The legislation includes a compromise aimed at resolving a dispute over a push by Sen. Ted Cruz, R-Texas, to include a tax credit to reimburse donations to state-level scholarship funds, which help families pay for private school tuition and other educational expenses. Some fellow Republicans opposed this idea, and McConnell’s legislation attempts to resolve it by including tax credits for two years instead of a permanent tax credit as Cruz had sought.

Other provisions include $105 billion for schools, $16 billion for coronavirus testing and tracing, $31 billion for vaccine development and distribution, and $20 billion for farm assistance.

The bill could serve as a new starting point for talks with Democrats, though it represents a significant step backwards from the administration’s posture in negotiations with Democrats before they broke down. Mnuchin has publicly cited figures as high as $1.5 trillion in discussing what the administration could agree to.

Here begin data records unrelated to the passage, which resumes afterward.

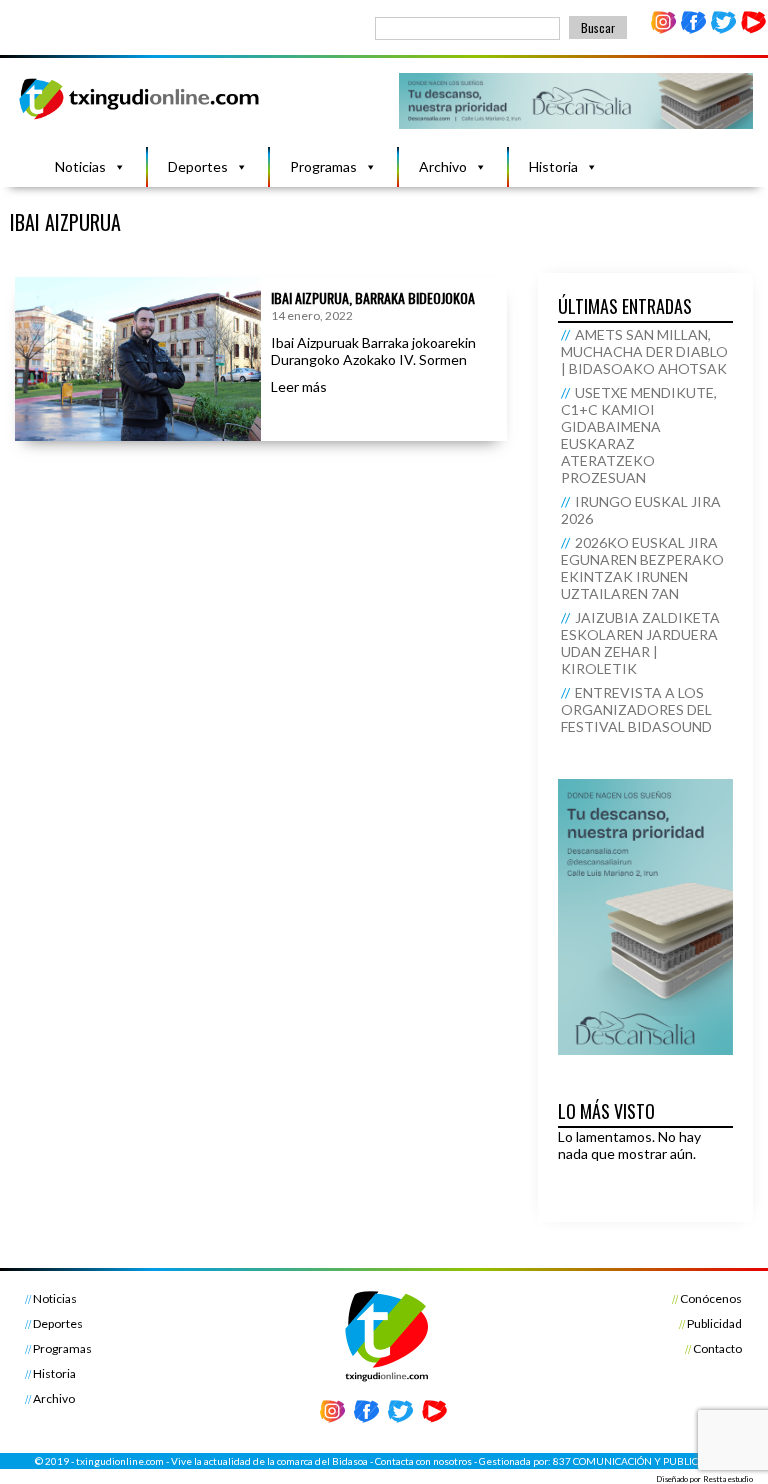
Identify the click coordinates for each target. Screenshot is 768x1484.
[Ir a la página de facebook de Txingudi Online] (694, 29)
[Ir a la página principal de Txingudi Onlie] (140, 118)
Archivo (443, 166)
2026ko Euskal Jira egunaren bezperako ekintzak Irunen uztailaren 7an (642, 568)
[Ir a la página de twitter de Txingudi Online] (723, 29)
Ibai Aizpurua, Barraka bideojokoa (373, 297)
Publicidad (714, 1323)
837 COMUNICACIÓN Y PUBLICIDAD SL (643, 1461)
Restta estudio (728, 1479)
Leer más (299, 386)
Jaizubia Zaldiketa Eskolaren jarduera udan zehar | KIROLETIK (640, 643)
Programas (323, 166)
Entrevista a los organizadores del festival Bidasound (636, 709)
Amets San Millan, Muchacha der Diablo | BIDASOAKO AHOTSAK (644, 351)
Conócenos (711, 1298)
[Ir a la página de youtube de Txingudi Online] (753, 29)
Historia (553, 166)
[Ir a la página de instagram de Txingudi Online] (664, 29)
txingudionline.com (120, 1461)
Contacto (717, 1348)
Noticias (80, 166)
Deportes (198, 166)
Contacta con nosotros (423, 1461)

There was no sign Tuesday of bipartisan talks starting back up.

Additionally, a better-than-expected August jobs report may have further reduced the urgency for action in the eyes of some Republicans. President Donald Trump and members of his administration have been speaking bullishly about the economic recovery they say is underway, even as millions remain unemployed.

“We can live with it – we can absolutely live with it,” White House economic adviser Larry Kudlow told Bloomberg TV last week when asked whether the administration would be willing to not reach a deal with Congress.

At the same time, Congress is facing a Sept. 30 deadline when agencywide funding will expire and the government will begin to shut down without action. Pelosi and Mnuchin have begun work on a move to extend government funding at existing levels through the election to avert a shutdown.